**INSTRUCTION A:** Please rewrite the entries from their start through the line that contains "click(x=494, y=175)", changing "Tweet" to "Post" and leaving everything else the same.
[START OF TEXT PASSAGE]
You could try the following (not tested!), which defines custom validators 
for date and datetime that convert the date/time data entered by a user to 
UTC, assuming the time offset is known. In the validator below, this offset 
is session.tz_offset. the validator should convert the input datetime to 
UTC, and convert back to the user's local time when displayed. The time 
offset should ideally come from the user browser session.

usage is:

define_table('mytable',
..
 Field('updated_on', 'datetime', requires=IS_DATETIME_UTC, ...),
)

code:
import time
class IS_DATETIME_UTC(object):
    def __init__(self, format='%Y-%m-%d %H:%M:%S', error_message='invalid 
datetime format - must be YYYY-MM-DD HH:MM:SS!'):
        self.format = format
        self.error_message = error_message
    def __call__(self, value):
        try:
            y, m, d, hh, mm, ss, t0, t1, t2 = time.strptime(value, 
str(self.format))
            value = datetime.datetime(y, m, d, hh,mm)-session.tz_offset 
#subtract offset here
            return (value, None)
[END OF TEXT PASSAGE]
**INSTRUCTION B:** According to the validator snippet, where should the time offset ideally come from?
[START OF DATASET]
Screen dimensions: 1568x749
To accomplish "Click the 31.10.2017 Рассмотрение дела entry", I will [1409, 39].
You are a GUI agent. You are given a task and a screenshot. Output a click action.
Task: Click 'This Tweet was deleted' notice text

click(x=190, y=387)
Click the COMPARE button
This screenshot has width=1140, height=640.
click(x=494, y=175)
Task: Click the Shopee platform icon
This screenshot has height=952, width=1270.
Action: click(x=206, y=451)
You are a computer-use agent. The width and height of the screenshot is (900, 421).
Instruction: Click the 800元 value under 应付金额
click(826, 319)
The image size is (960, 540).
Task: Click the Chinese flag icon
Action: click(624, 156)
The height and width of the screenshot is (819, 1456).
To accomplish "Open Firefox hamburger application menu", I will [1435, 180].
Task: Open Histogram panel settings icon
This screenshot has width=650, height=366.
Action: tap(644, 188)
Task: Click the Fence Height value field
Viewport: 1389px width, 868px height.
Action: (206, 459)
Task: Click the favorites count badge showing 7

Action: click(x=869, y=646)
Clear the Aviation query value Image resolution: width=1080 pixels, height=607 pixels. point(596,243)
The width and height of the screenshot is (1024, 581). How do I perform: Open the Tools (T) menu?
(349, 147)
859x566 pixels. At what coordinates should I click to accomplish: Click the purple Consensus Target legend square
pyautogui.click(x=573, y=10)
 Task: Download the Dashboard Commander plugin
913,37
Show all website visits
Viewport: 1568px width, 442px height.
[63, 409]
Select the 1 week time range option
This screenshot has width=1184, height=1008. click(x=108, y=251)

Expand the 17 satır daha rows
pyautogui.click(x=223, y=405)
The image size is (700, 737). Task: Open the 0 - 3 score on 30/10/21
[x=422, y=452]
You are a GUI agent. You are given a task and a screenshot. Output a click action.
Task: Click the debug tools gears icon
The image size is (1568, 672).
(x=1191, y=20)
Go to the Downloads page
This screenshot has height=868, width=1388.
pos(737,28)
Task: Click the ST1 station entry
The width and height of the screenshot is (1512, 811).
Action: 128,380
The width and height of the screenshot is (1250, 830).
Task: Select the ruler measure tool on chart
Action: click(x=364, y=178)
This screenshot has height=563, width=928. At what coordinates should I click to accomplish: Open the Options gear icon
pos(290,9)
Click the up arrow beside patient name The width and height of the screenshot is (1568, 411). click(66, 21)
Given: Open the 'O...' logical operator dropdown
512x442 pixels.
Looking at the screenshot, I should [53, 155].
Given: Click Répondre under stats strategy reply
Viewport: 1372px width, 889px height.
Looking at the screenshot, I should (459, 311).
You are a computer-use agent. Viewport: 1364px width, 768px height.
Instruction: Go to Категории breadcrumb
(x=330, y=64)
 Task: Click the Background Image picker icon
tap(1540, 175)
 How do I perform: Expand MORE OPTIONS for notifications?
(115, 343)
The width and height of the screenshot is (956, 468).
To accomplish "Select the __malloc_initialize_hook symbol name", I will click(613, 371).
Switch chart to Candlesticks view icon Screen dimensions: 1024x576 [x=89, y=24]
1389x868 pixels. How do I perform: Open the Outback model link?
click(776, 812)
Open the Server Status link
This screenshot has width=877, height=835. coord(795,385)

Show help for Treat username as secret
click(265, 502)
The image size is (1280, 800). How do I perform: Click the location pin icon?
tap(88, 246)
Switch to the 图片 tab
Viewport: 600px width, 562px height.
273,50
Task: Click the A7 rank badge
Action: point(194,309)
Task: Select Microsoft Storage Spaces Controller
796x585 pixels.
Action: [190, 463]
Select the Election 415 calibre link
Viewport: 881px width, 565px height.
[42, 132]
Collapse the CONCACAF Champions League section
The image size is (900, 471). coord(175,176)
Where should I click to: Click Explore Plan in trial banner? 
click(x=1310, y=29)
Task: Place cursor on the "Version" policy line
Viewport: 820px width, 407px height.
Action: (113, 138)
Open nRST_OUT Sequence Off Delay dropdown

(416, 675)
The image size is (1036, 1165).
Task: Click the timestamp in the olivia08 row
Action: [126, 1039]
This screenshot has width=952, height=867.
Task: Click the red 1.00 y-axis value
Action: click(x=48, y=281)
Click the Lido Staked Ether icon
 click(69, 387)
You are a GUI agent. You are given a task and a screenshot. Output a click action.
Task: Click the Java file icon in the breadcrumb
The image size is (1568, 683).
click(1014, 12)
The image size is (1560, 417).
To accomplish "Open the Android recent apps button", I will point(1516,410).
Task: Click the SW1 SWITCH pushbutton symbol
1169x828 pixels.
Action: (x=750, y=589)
[END OF DATASET]
**WRITTEN ANSWER A:**
Screen dimensions: 1568x749
To accomplish "Click the 31.10.2017 Рассмотрение дела entry", I will [1409, 39].
You are a GUI agent. You are given a task and a screenshot. Output a click action.
Task: Click 'This Post was deleted' notice text

click(x=190, y=387)
Click the COMPARE button
This screenshot has width=1140, height=640.
click(x=494, y=175)

**WRITTEN ANSWER B:** The user browser session.